Между тишиной и шумом | страница 37
«У нас тоже бывают неприятности. Индийцы выдворяют наших работников без объяснения причин… Надо отдать им должное, индийцы в этих случаях всегда действуют корректно, но решительно. За выдворяемым выставляется демонстративное наружное наблюдение… Выдворение сотрудника – это серьёзное происшествие, как правило, ему подвергаются полезные и работающие люди. Пятном в биографии разведчика этот эпизод не становится, хотя, разумеется, возможности его дальнейшего использования сужаются, особенно если дело получило огласку. Выдворение – это травма… Примечательно, что контрразведка время от времени наказывала нас таким образом не только за неосторожные соприкосновения с носителями индийских государственных секретов. Выдворялись и те, кто активно работал по американскому и другим иностранным посольствам» (Шебаршин «Рука Москвы»).
У него были победы и поражения. Но он не рассказывал ни о том, ни о другом.
Однажды я сильно обиделся на него из-за этого. У меня забуксовала работа над романом, и я отчаянно нуждался в подсказке. Для этого приехал к Шебаршину домой. Подробнейшим образом рассказал ему замысел книги и объяснил, в чём у меня проблема. Он понимающе кивнул, сказал несколько фраз, но они были из категории «около», но не по теме. Я спросил опять, он вновь не ответил. Мне стало понятно, что он по какой-то причине уклоняется. Очевидно, что-то было не так в постановке моего вопроса… Он мог дать мне добрую сотню рекомендаций, потому что наверняка знал много ситуаций, о которых я спрашивал. Но он не подсказал, не захотел говорить о худших сторонах Службы.. Возможно, он был просто не в настроении… Не знаю…
Умел ли он быть откровенным? Мне кажется, что не умел. Или не позволял, даже если ему хотелось говорить откровенно. Он приучил себя быть закрытым, всегда держал собеседника на расстоянии, не подпускал близко. Порой мне казалось, что его можно отнести к тем, кого называют словом «скользкий», однако его способность ускользать от нежелаемой темы была незаметной, он уклонялся от вопросов очень тонко.
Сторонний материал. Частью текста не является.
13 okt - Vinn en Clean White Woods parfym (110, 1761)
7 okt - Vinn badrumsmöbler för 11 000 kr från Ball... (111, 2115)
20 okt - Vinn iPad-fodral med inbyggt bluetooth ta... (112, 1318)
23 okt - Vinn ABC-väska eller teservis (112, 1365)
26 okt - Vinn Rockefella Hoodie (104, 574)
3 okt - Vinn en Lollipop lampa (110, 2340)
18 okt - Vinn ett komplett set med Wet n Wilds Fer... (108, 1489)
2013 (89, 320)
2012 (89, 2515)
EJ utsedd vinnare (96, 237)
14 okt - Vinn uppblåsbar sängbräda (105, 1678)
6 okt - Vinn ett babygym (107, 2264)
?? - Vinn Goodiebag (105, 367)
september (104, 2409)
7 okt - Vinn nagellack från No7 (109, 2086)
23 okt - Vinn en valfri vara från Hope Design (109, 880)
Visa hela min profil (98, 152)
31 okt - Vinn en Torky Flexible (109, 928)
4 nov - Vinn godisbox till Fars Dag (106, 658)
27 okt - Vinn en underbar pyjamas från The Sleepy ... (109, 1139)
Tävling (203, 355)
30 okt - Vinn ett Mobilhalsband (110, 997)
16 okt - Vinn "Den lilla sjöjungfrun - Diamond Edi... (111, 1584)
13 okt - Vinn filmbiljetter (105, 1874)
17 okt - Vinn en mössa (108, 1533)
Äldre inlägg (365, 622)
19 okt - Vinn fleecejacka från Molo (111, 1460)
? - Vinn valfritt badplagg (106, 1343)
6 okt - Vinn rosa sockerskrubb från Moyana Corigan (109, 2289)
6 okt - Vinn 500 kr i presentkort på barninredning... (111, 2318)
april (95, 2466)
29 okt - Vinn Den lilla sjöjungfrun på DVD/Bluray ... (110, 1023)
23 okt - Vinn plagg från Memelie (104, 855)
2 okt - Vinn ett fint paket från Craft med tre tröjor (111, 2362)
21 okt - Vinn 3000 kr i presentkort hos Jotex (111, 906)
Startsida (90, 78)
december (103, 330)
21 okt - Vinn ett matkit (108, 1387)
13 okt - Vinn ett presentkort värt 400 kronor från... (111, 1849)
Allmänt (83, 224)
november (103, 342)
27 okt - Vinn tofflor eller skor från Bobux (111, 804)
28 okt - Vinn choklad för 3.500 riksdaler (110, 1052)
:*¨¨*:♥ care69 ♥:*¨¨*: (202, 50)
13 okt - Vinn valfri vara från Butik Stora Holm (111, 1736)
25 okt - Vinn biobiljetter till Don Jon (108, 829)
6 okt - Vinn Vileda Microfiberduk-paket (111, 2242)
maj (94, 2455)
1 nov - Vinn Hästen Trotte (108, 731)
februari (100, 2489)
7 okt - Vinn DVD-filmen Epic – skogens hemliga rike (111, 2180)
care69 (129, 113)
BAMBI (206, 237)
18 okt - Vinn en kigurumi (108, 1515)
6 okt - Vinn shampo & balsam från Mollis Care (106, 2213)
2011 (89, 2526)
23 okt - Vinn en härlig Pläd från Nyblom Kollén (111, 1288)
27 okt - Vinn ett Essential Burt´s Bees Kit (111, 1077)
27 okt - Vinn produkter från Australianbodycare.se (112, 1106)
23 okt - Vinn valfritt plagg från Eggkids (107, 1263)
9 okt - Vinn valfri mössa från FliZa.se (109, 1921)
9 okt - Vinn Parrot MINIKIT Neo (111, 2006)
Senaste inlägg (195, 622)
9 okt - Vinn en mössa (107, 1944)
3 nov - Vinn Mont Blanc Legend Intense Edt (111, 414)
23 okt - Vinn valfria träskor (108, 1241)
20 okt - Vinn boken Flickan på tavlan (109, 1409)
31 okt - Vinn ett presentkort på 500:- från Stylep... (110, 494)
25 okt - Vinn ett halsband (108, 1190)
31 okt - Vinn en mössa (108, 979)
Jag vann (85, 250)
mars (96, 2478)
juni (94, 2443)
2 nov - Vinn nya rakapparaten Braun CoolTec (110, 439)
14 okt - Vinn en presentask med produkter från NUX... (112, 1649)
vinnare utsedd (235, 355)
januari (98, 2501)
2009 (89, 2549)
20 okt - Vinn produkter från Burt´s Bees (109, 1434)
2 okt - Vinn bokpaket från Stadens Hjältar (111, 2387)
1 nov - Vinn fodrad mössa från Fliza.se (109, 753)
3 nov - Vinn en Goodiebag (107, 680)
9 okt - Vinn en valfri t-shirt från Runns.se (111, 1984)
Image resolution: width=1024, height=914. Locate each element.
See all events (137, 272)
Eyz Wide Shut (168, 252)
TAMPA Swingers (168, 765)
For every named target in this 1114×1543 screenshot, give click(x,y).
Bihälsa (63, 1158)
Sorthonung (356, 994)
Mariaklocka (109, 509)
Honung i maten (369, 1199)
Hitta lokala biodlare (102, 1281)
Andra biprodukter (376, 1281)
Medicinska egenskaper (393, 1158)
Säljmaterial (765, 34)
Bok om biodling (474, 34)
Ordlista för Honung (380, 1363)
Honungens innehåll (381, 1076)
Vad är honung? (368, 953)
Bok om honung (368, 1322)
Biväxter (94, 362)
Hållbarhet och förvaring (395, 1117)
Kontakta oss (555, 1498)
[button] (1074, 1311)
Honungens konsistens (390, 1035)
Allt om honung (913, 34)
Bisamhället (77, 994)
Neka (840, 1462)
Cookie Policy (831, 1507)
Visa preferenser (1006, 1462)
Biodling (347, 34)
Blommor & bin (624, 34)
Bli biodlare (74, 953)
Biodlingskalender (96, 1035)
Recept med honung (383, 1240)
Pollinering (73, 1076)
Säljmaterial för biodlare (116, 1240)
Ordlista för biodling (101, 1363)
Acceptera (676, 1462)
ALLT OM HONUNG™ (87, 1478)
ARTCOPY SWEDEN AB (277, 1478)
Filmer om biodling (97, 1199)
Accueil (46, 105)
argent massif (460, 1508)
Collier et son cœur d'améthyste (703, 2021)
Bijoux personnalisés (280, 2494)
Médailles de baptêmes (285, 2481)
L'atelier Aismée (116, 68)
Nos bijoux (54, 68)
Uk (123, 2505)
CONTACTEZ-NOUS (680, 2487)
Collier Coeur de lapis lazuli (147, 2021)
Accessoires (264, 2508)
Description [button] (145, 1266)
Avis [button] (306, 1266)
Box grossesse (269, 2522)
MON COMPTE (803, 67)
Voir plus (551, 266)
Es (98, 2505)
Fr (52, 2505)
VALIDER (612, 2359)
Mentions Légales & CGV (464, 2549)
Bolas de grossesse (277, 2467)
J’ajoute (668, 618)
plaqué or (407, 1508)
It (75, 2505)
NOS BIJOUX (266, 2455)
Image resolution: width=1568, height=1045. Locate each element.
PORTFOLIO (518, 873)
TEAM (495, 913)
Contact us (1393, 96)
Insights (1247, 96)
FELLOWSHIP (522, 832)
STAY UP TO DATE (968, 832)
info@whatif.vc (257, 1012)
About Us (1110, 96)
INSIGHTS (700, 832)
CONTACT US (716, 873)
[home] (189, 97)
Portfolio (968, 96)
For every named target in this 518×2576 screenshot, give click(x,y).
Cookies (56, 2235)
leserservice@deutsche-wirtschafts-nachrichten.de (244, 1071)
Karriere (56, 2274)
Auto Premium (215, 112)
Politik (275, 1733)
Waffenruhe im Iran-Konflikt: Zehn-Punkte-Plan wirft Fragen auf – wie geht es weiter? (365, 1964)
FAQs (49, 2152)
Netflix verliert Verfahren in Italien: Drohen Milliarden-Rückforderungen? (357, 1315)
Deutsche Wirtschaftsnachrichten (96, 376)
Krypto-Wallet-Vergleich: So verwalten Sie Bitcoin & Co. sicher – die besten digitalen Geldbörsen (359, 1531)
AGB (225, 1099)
Всегда проявлял вежливость, но не откровенность. Даже про любимые книги он говорил скупо, не распахивая своего сердца. Он мог хвалить книгу, но никогда не объяснял, какие струны его души она затронула. Быть может, он оценивал произведение отстранённо, не погружаясь в них? Возможно, разговор о соприкосновении книги с его душой казался ему опасным, потому что мог указать на его ахиллесову пяту?